Examining the Patent Examiners

This article appeared in Light Reading a few days ago: Cisco's Triple Threat. It seems Cisco has bought a patent of Sandstream Communications that claims to cover a "System and method for providing integrated voice, video and data to customer premesis over a single network." As near as I can tell, this patent is completely bogus. It's on par with the XOR cursor patent from the 1980's, Amazon's One-Click ecommerce patent from the 1990's, and Huawei's recent "syslog over SSL" patent.

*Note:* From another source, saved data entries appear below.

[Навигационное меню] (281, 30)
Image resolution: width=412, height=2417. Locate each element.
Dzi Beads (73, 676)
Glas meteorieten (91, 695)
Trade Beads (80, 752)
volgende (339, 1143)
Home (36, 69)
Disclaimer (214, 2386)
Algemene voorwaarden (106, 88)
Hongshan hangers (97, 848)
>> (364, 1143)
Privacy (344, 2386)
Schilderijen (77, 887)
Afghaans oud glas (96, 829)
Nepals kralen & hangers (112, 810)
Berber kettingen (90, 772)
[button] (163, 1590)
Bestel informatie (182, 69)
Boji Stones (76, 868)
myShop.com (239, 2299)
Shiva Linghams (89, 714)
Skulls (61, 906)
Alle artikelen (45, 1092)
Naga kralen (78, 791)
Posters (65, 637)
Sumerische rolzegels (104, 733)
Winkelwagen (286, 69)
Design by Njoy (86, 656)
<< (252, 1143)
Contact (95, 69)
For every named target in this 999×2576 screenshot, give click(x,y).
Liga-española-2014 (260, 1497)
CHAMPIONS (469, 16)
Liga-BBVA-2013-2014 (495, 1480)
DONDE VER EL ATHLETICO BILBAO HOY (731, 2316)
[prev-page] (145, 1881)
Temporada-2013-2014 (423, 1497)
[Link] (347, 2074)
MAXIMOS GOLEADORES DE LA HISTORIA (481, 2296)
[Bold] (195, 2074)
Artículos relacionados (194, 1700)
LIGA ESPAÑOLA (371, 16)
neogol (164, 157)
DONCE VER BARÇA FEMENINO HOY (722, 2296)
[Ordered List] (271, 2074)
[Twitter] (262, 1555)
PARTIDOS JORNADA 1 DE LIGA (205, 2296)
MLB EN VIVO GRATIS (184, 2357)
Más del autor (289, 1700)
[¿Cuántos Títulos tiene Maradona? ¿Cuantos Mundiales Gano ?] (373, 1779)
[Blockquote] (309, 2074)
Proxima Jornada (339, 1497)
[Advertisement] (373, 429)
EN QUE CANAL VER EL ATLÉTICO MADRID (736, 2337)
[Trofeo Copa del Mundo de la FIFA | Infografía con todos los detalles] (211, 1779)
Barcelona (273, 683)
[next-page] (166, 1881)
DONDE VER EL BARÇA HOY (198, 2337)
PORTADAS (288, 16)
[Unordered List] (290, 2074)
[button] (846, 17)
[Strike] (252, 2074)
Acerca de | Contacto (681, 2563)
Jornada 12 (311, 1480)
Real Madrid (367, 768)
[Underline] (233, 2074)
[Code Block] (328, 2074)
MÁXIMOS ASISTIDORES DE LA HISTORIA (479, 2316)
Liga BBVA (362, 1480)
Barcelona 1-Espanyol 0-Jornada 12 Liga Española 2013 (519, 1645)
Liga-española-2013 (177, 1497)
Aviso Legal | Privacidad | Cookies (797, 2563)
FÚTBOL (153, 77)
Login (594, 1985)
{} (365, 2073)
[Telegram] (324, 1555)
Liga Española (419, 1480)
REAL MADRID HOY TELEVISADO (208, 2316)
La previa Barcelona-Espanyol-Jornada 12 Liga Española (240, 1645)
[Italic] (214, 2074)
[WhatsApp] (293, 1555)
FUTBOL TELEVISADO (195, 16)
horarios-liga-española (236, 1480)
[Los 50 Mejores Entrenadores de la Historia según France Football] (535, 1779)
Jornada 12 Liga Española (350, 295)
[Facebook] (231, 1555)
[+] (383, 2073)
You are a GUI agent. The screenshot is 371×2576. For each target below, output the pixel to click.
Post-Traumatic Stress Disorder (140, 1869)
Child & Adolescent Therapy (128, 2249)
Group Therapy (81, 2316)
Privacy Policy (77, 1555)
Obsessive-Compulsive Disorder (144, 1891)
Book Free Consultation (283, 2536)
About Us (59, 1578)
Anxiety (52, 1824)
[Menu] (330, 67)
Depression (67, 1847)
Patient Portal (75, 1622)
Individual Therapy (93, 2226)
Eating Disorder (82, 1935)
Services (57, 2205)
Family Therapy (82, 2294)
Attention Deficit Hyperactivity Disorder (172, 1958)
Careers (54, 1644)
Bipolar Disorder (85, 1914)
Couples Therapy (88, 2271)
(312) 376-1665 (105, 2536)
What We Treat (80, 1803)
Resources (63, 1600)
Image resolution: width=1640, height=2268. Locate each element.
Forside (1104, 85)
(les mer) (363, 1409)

The first claim of the patent from the PTO web site says:

1. A method for providing integrated voice, video, and data content in an integrated service offering to one or more customer premises, comprising: receiving television programming from a programming source; converting the television programming to a common format for communication over a single network infrastructure using a common communication protocol; receiving data from a data network in the common format of the common communication protocol for communication over the single network infrastructure; receiving telephone communications from a telephone network; converting the telephone communications to the common format for communication over the single network infrastructure using the common communication protocol; communicating the converted television programming, data, and converted telephone communications in the common format over the single network infrastructure using the common communication protocol to one or more customer premises to provide the integrated service offering; and assigning customer premises to multicast domains to support conditional access of the customer premises to content that is selected from the group consisting of selected television programming, video-on-demand, pay-per-view video, near-video-on-demand, audio channels, audio-on-demand, and interactive gaming, wherein the conditional access is implemented using interdiction.

In simple language, this appears to cover the transmission of television, telephone, and data communications over a single network to a customer premise.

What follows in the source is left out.